Collected data
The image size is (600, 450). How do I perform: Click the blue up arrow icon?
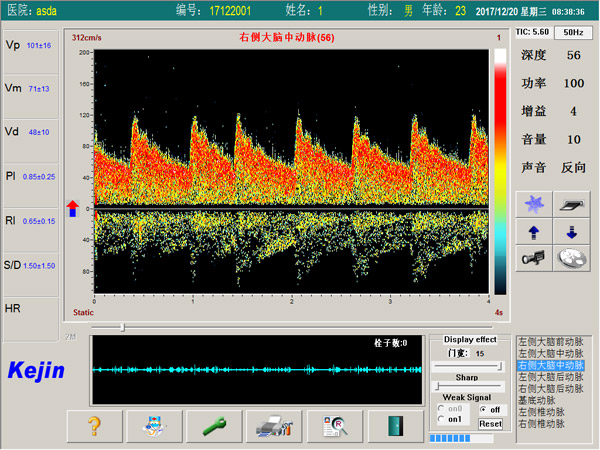[x=533, y=231]

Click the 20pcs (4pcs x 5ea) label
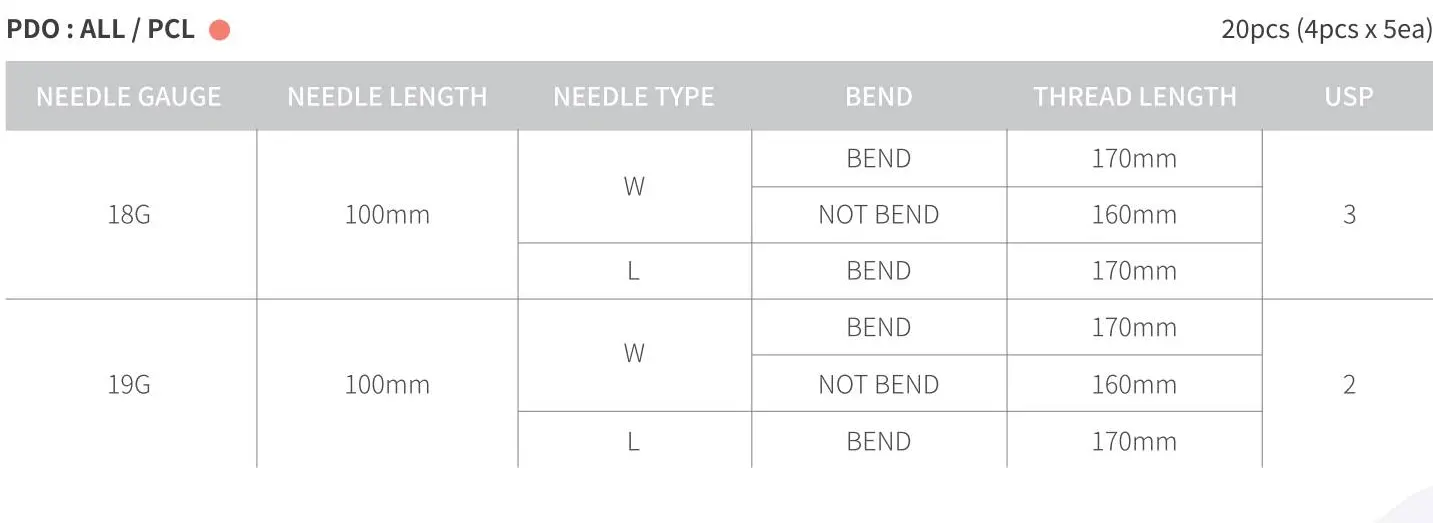[x=1325, y=30]
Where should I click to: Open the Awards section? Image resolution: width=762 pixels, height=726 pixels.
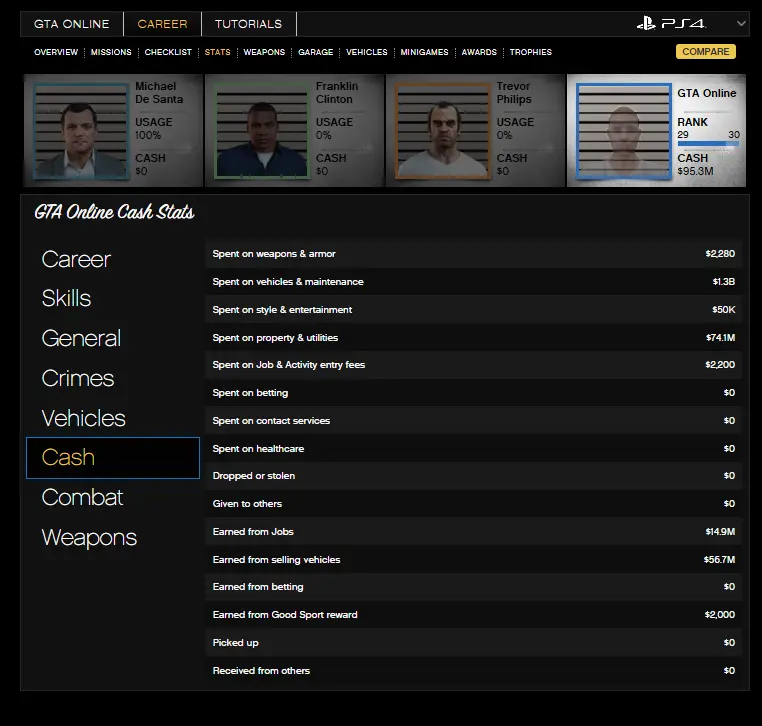tap(479, 52)
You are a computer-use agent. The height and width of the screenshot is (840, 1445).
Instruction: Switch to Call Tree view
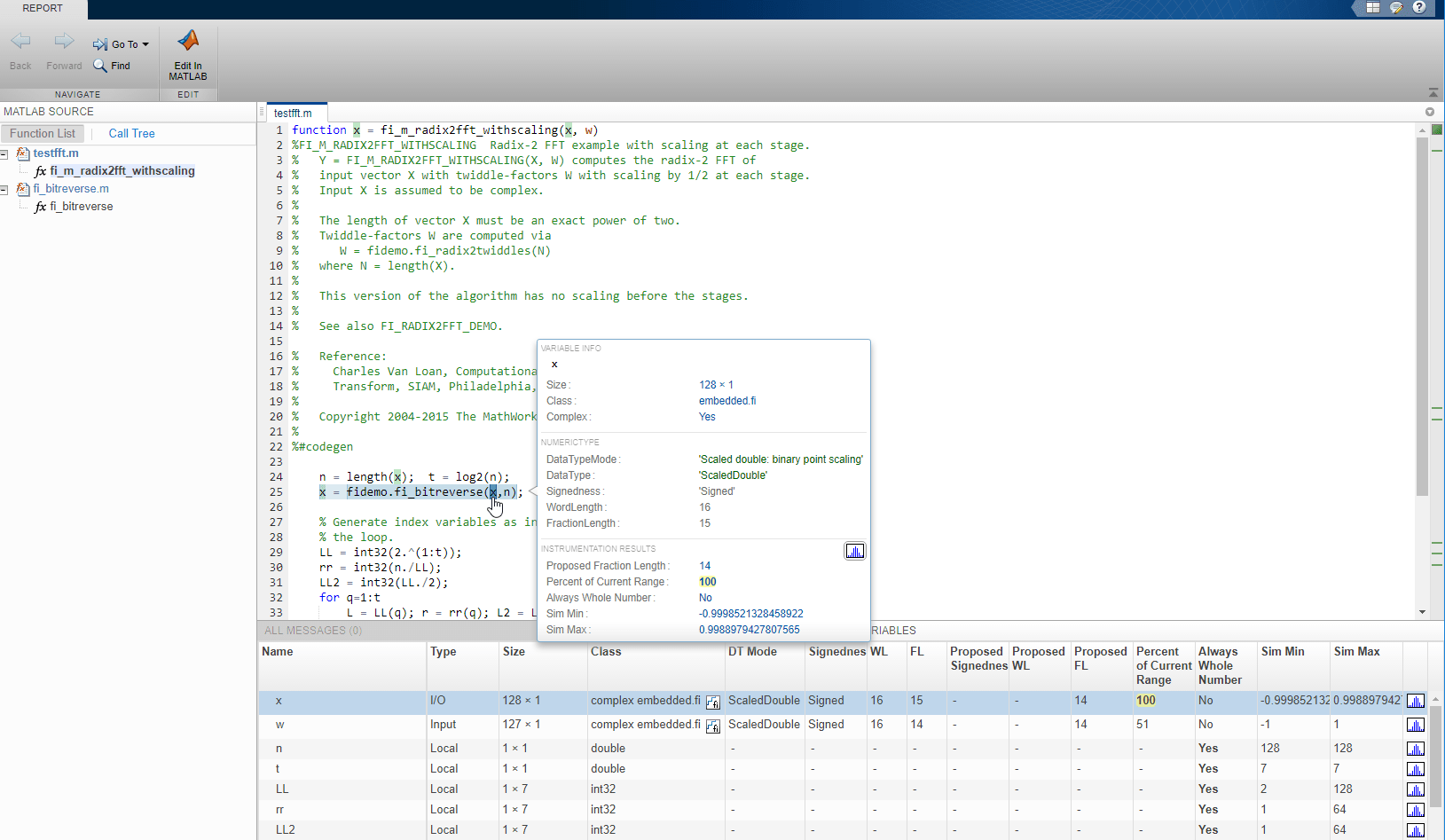coord(131,133)
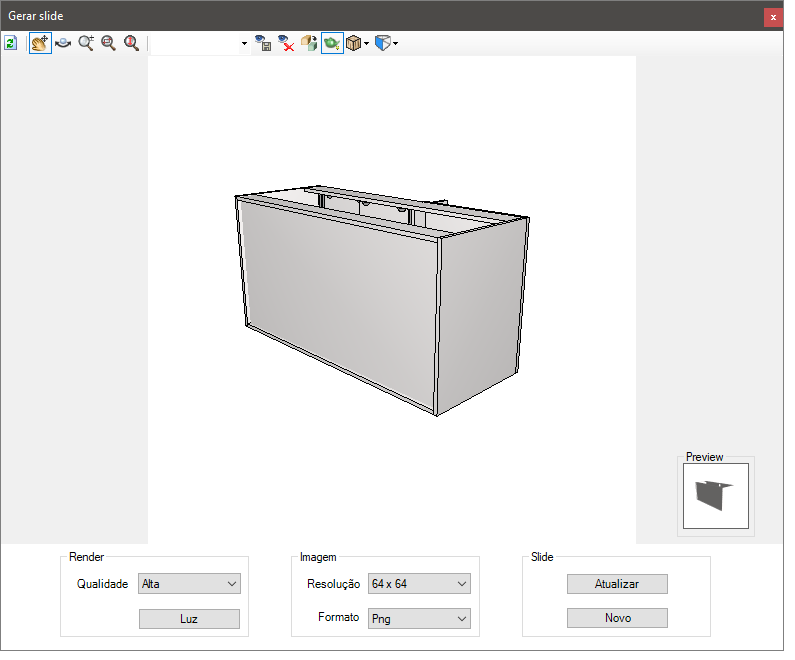The height and width of the screenshot is (660, 795).
Task: Click the Luz button
Action: click(x=189, y=619)
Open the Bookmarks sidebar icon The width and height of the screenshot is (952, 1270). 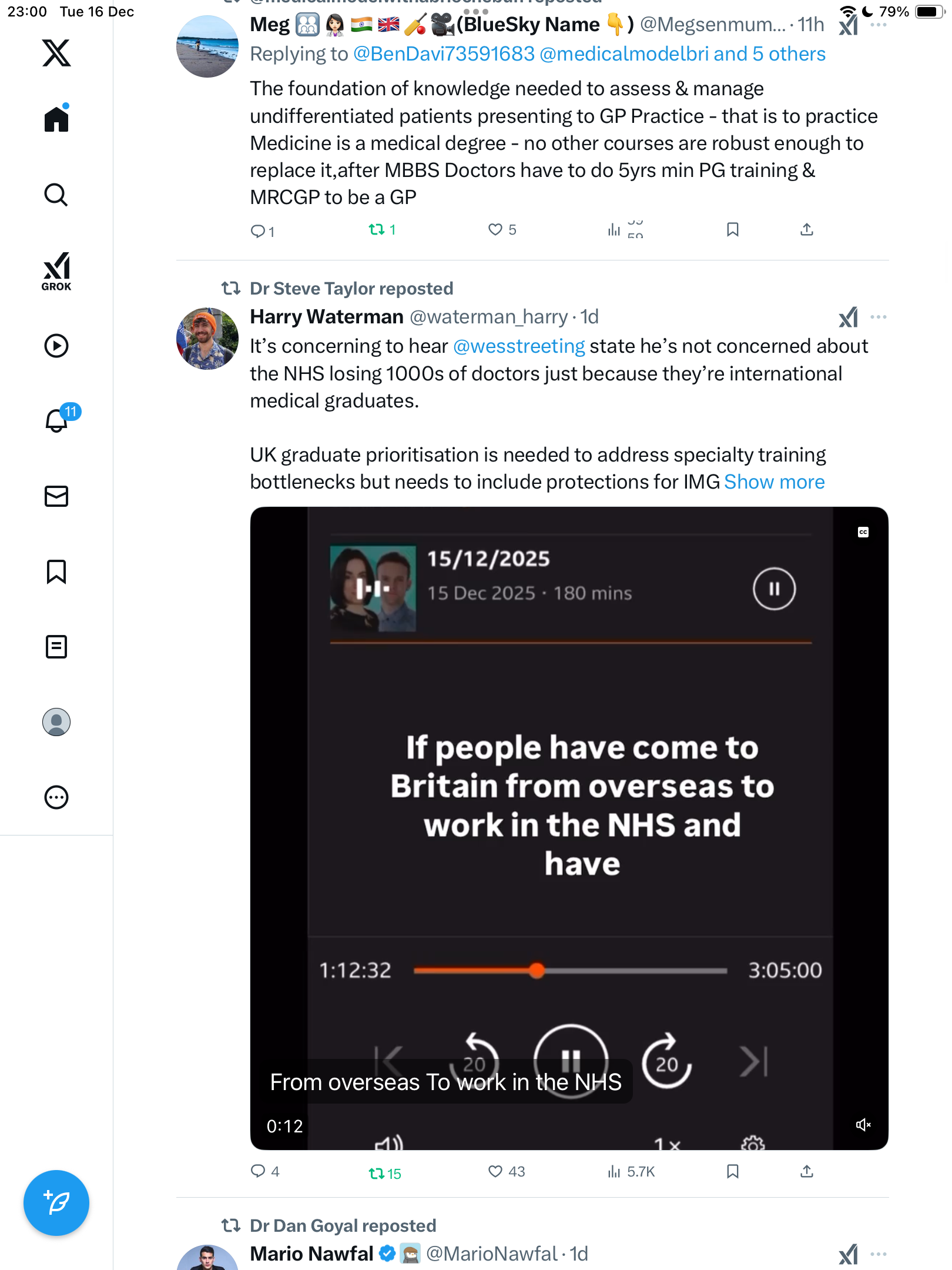point(56,572)
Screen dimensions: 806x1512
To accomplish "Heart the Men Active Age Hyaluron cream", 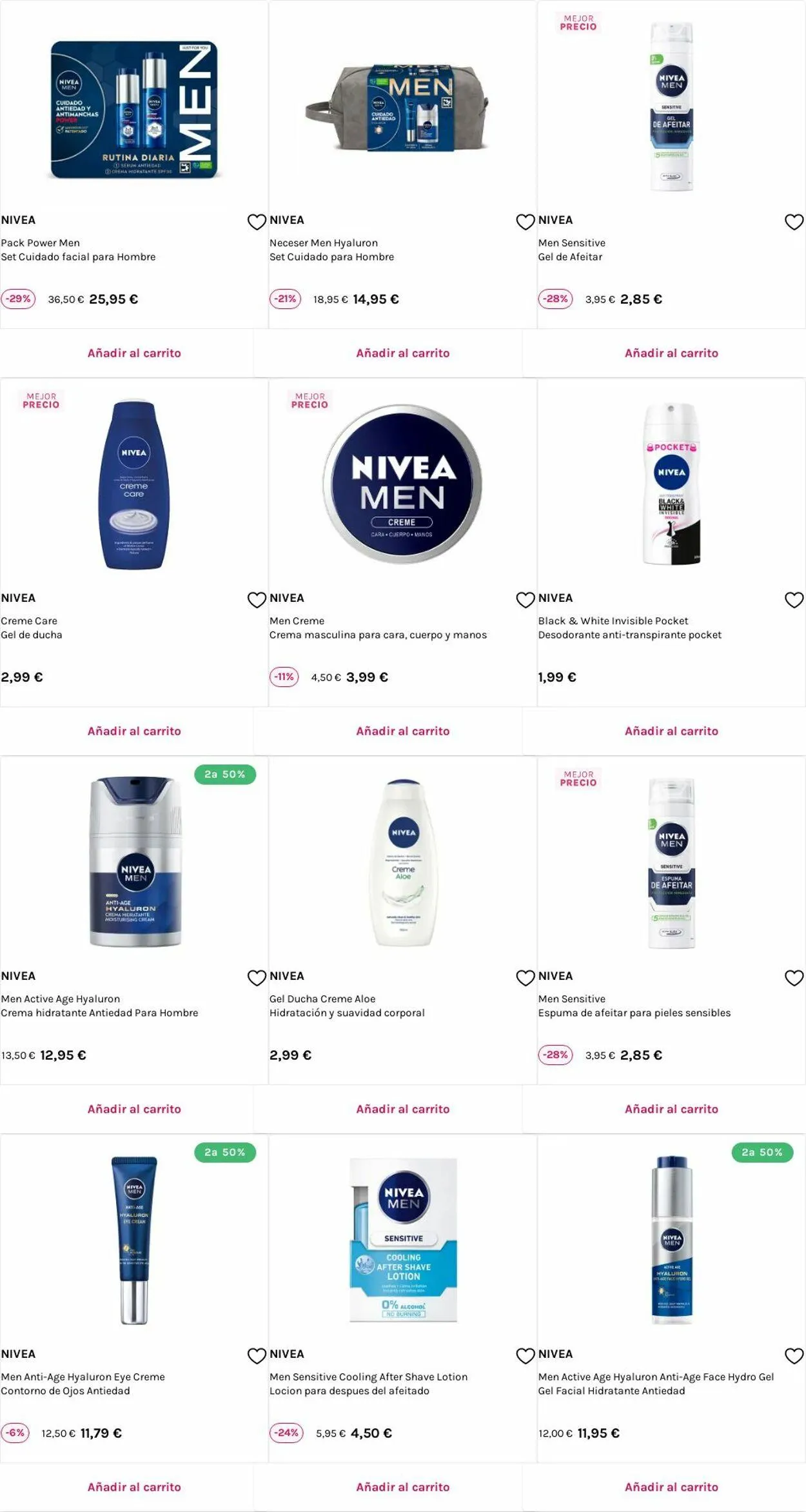I will (257, 978).
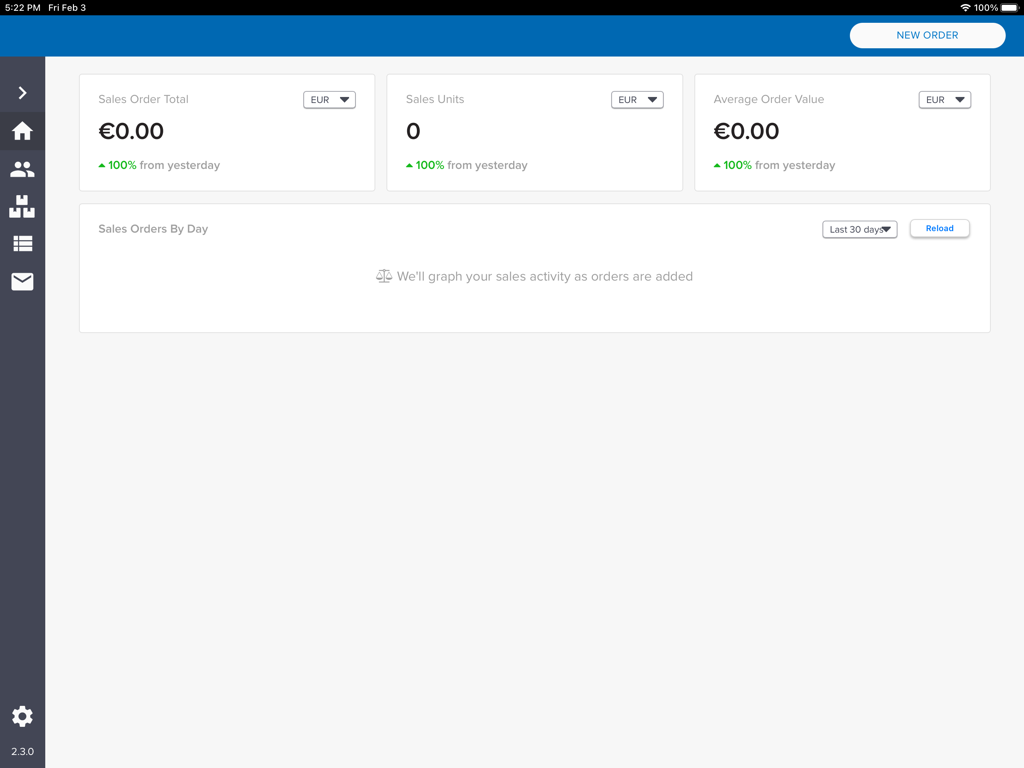Viewport: 1024px width, 768px height.
Task: Open the Home dashboard icon
Action: click(x=22, y=131)
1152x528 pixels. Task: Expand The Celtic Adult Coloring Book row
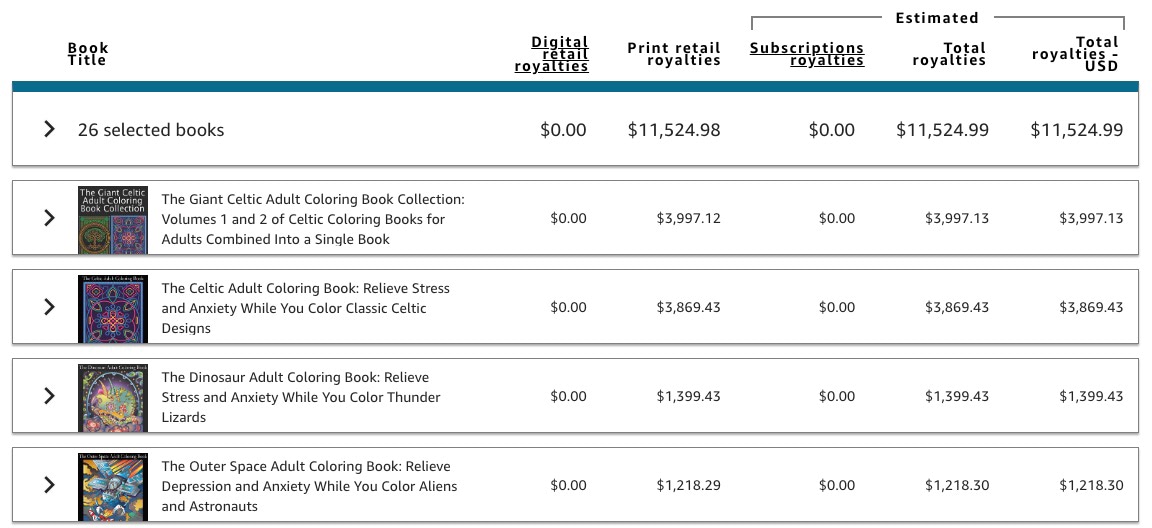[x=49, y=307]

#### EXERCISE INSTRUCTIONS
Retype the lines starting with the one that holds "1152x528 pixels. Task: Expand" and ending with the last line of the data above, both included; skip the pictures.

#### RESULT FOR THIS EXERCISE
1152x528 pixels. Task: Expand The Celtic Adult Coloring Book row
[x=49, y=307]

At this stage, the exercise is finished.